THE RECORDS »
= = =

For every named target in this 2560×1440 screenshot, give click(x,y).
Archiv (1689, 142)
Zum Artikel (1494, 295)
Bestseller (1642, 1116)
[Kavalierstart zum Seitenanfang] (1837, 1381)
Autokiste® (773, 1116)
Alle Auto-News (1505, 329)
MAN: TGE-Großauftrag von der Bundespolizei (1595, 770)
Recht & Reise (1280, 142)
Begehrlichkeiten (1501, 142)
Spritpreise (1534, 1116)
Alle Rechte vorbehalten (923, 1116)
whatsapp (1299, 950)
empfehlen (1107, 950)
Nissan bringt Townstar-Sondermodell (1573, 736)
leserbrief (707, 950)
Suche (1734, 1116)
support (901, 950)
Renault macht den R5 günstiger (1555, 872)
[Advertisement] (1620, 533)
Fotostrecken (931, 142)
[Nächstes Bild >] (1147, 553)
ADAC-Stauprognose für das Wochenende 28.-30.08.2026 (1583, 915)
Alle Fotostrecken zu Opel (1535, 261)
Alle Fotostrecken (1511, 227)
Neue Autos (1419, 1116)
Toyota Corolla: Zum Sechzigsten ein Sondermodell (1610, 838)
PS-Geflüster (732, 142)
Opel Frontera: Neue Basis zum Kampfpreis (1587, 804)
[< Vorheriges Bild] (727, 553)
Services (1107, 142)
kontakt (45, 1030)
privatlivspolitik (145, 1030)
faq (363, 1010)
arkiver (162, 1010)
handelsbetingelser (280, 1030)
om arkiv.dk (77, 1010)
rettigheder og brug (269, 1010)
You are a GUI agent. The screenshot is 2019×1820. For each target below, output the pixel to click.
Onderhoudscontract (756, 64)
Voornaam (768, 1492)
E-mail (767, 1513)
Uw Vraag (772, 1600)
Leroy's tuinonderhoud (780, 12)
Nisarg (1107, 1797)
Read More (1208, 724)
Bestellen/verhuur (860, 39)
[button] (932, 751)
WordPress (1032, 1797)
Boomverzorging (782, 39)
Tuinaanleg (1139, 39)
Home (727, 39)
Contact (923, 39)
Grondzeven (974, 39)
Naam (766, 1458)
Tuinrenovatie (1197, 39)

= = =

EXERCISE PROMPT »
Copy out every line of the listing that includes the string "Sondermodell".

TASK SOLUTION »
Nissan bringt Townstar-Sondermodell (1573, 736)
Toyota Corolla: Zum Sechzigsten ein Sondermodell (1610, 838)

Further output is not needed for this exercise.